■ **SUPPLIED DATA**:
** Begin **
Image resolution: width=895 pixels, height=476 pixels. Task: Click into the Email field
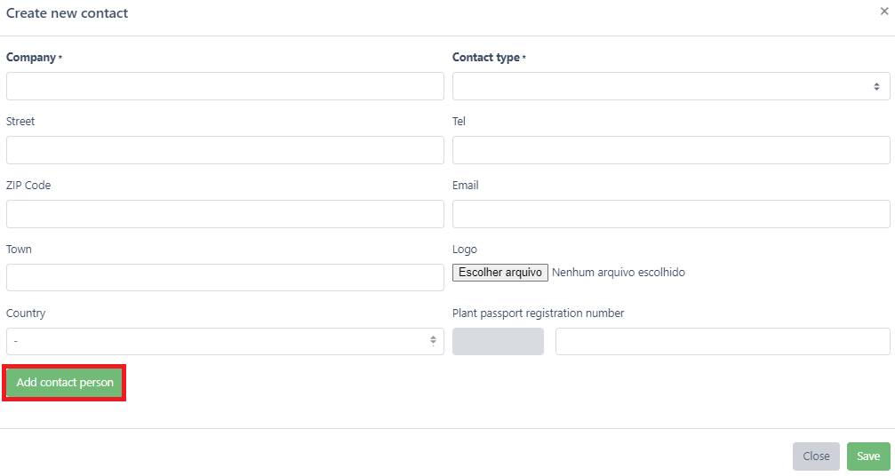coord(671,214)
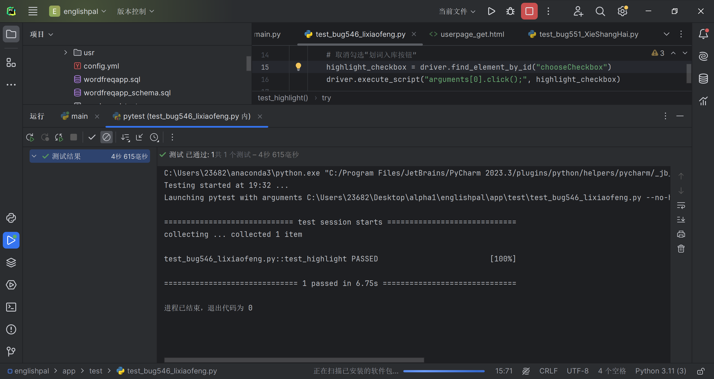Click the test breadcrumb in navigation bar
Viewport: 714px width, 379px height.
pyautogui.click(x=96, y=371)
** End **
** Begin **
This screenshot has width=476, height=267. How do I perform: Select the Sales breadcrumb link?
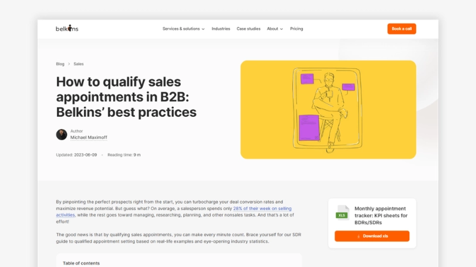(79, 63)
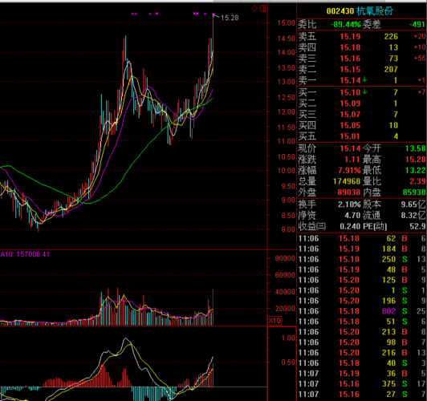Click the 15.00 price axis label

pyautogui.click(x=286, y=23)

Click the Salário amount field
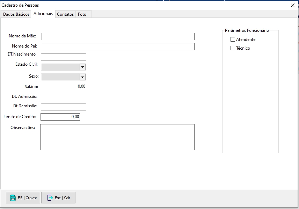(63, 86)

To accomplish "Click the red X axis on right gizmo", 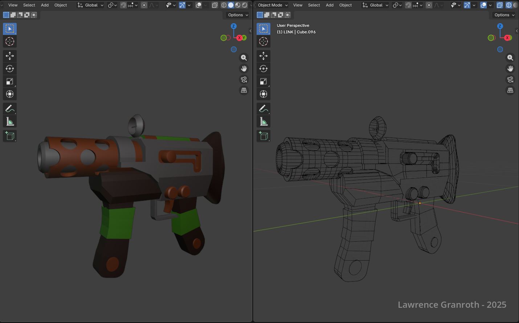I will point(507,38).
** End **
** Begin **
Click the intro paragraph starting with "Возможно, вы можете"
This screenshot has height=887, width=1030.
** End **
■ **WHAT YOU NEED TO DO**:
Rewrite the rows from the line with "Image resolution: width=895" to the line with "pyautogui.click(x=96, y=371)", substituting "Phone" for "Email" and changing nothing else. Leave the pictures out of your answer.

■ **COMPLETE OUTPUT**:
Image resolution: width=895 pixels, height=476 pixels. Task: Click into the Phone field
coord(671,214)
Click the test breadcrumb in navigation bar
Viewport: 714px width, 379px height.
pyautogui.click(x=96, y=371)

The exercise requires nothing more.